If there is one thing I can say for the Bush Administration, it's that it has trained me to practice, daily, the skill of quietly counting and deeply appreciating my blessings, to relish whatever good in the world I can see. I knew this was a habit to live by before 2000, but by now it's become, as for so many of us, an absolute, everyday necessity in order to retain sanity. For every sadistic illegal legislation, Halliburton payday, creationist idiocy, and senseless loss of life, we can either go numb, despondent, or furious, or, we can gather a little hope as it comes along to keep our spirits up for fighting the good fight.
This is all to say that Tuesday night, I blew off you-know-who on TV because I didn't want to squander my happiness from hearing the Oscar nominations. Two of my favorite films of the past several years, the powerful documentary Jesus Camp and the irresistible, slyly deep, and far-reaching Little Miss Sunshine (not to mention the revolutionary Al Gore movie) were honored, but that wasn't my only glee: I must confess, part of my little pool of hope was that Beyoncé didn't get nominated for Best Actress.

• [DATA PROVIDED]
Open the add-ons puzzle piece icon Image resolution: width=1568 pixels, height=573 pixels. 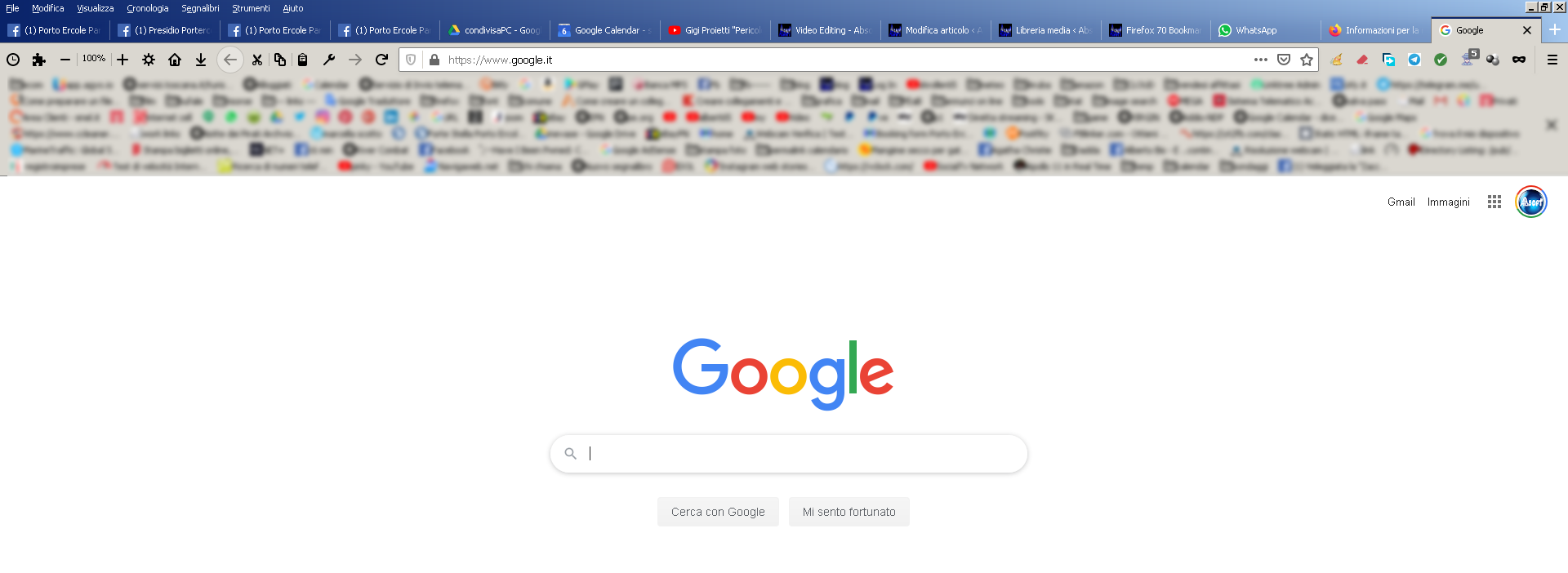coord(38,60)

• [TASK LIST]
(1) Which film does the post about the Oscar nominations call a powerful documentary?
(2) Rewrite part of the post about the Oscar nominations, starting at the words "If there is" and stopping after "the good fight.", with "needless" substituted for "senseless".
(3) Carry on the post about the Oscar nominations from its final sentence.
The lines come from a separate source and have no connection to the post about the Oscar nominations.

• [RESULTS OF THE TASKS]
(1) Jesus Camp

(2)
If there is one thing I can say for the Bush Administration, it's that it has trained me to practice, daily, the skill of quietly counting and deeply appreciating my blessings, to relish whatever good in the world I can see. I knew this was a habit to live by before 2000, but by now it's become, as for so many of us, an absolute, everyday necessity in order to retain sanity. For every sadistic illegal legislation, Halliburton payday, creationist idiocy, and needless loss of life, we can either go numb, despondent, or furious, or, we can gather a little hope as it comes along to keep our spirits up for fighting the good fight.

(3)
Yes, I feel a little guilty, but I realized quickly that it's more than just that dependable old American love of Schadenfreude. The truth is that Beyoncé freaks me out. The rest of our nose-jobbed young TV women dancing half-naked and styled to the gills--they are what they are. They are as superficial, as messy, as silly, as uneducated, as "adequite" as they can't help but come across. Sure Jessica Simpson is smarter than she looks, naive yet savvy, funny, has a creepy relationship with father and is overly dependent on her hairdresser--fine, but she adds up. The played-up "dumb blonde" earns her gazillions, fine--we get it that she's not that dumb. But Beyoncé--Beyoncé has never made an undignified or unscripted move. There was never any thinking Chicken of the Sea was actually chicken for her. Beyoncé never looks like crap in the tabloids. (In fact, she's so disciplined about posing in a way that makes her look thinner that blogger Perez Hilton has recently catalogued photo after photo of her with her arms held aloft, elbows out, in a sort of elegant-pin-up manner that only looks ridiculous when you see how she's done it on every red carpet she's ever walked).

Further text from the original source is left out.